▶ **执行要求**
判断下列三项陈述是否与下文关于伙伴分配器的介绍相符，逐项回答“是”或“否”，并照录文中起决定作用的原句。
1. 物理内存被分成11个order。
2. 一个块被释放后，如果它的伙伴也空闲，两者会被合并。
3. 伙伴分配器的分配效率比boot memory线性扫描bitmap更慢。

▶ **原文摘录**
-.-.-
一文搞定伙伴分配器

伙伴分配器

1.伙伴分配器原理

2.伙伴分配器的优缺点

3.伙伴分配器的分配释放流程

4.伙伴分配器的数据结构

5.备用区域列表

6.伙伴分配器的结构

7.内存区域水线

8.伙伴分配器分配过程分析

linux内存三大分配器：引导内存分配器，伙伴分配器，slab分配器

伙伴分配器

当系统内核初始化完毕后，使用页分配器管理物理页，当使用的页分配器是伙伴分配器，伙伴分配器的特点是算法简单且高效，支持内存节点和区域，为了预防内存碎片，把物理内存根据可移动性分组，针对分配单页做了性能优化，为了减少处理器的锁竞争，在内存区域增加1个每处理器页集合。

1.伙伴分配器原理

连续的物理页称为页块（page block）。阶（order）是伙伴分配器的一个专业术语，是页的数量单位，2^n 个连续页称为n阶页块。物理内存被分成11个order:0 ~ 10,每个order中连续page的个数是2order,如果一个order中可用的memory size小于期望分配的size，那么更大order的内存块会被对半切分，切分之后的两个小块互为buddies。其中一个子块用于分配，另一个空闲的。这些块在必要时会连续减半，直到达到所需大小的memory 块为止，当一个block被释放之后，会检查它的buddies是否也是空闲的，如果是，那么这对buddies将会被合并。
满足以下条件的两个n阶页块称为伙伴：
1）两个页块是相邻的，即物理地址是连续的；
2）页块的第一页的物理页号必须是2^n 的整数倍；
3）如果合并成（n+1）阶页块，第一页的物理页号必须是2^(n+1) 的整数倍。

2.伙伴分配器的优缺点

优点：由于将物理内存按照PFN将不同的page放入到不同order中，根据需要分配内存的大小，计算当前这次分配应该在哪个order中去找空闲的内存块，如果当前order中没有空闲，则到更高阶的order中去查找，因此分配的效率比boot memory的线性扫描bitmap要快很多。
缺点：
1）释放page的时候调用方必须记住之前该page分配的order，然后释放从该page开始的2order 个page，这对于调用者来说有点不方便
2）因为buddy allocator每次分配必须是2order 个page同时分配，这样当实际需要内存大小小于2order 时，就会造成内存浪费，所以Linux为了解决buddy allocator造成的内部碎片问题，后面会引入slab分配器。

3.伙伴分配器的分配释放流程

伙伴分配器分配和释放物理页的数量单位为阶。分配n阶页块的过程如下：
1）查看是否有空闲的n阶页块，如果有直接分配；否则，继续执行下一步；
2）查看是否存在空闲的（n+1）阶页块，如果有，把（n+1）阶页块分裂为两个n阶页块，一个插入空闲n阶页块链表，另一个分配出去；否则继续执行下一步。
-.-.-
▶ **材料**
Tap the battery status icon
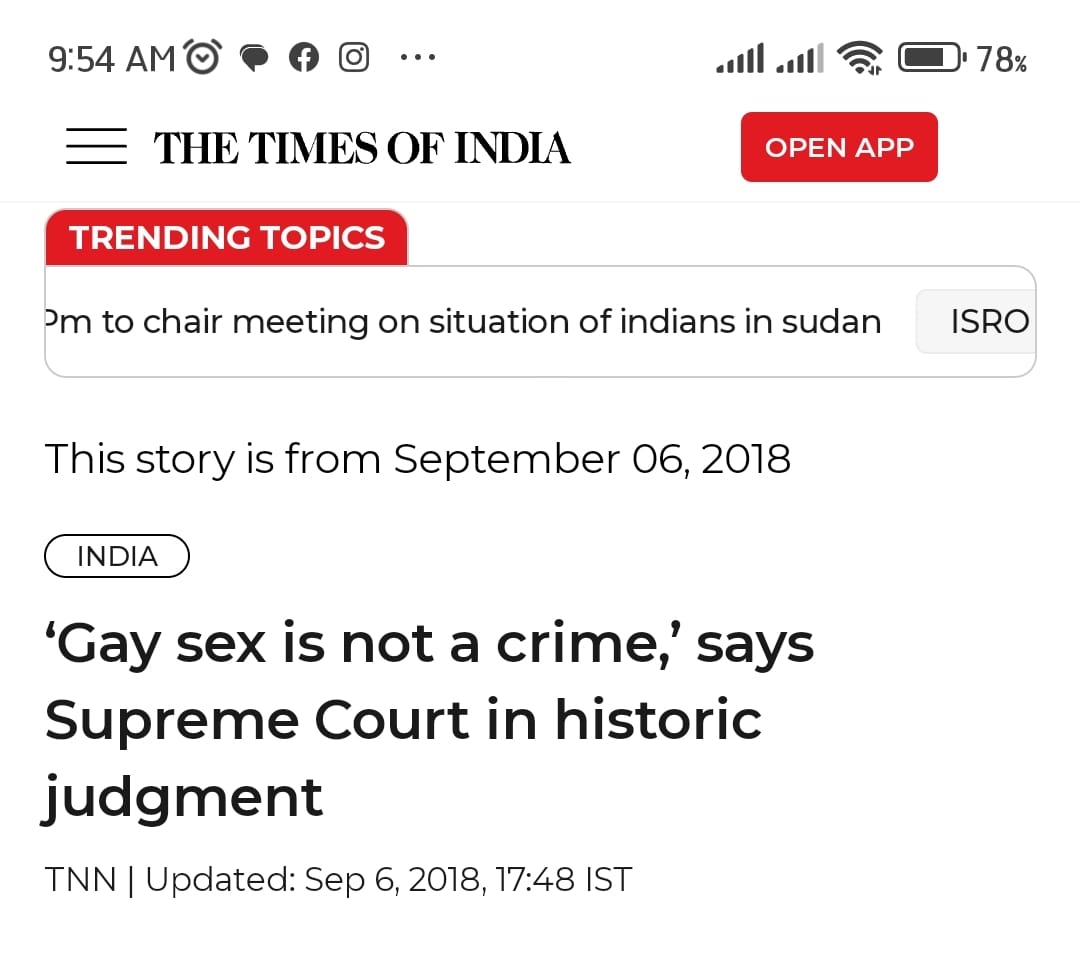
-.-.-
▶ **完整解答**
1. 是。“物理内存被分成11个order:0 ~ 10”
2. 是。“当一个block被释放之后，会检查它的buddies是否也是空闲的，如果是，那么这对buddies将会被合并”
3. 否。“因此分配的效率比boot memory的线性扫描bitmap要快很多”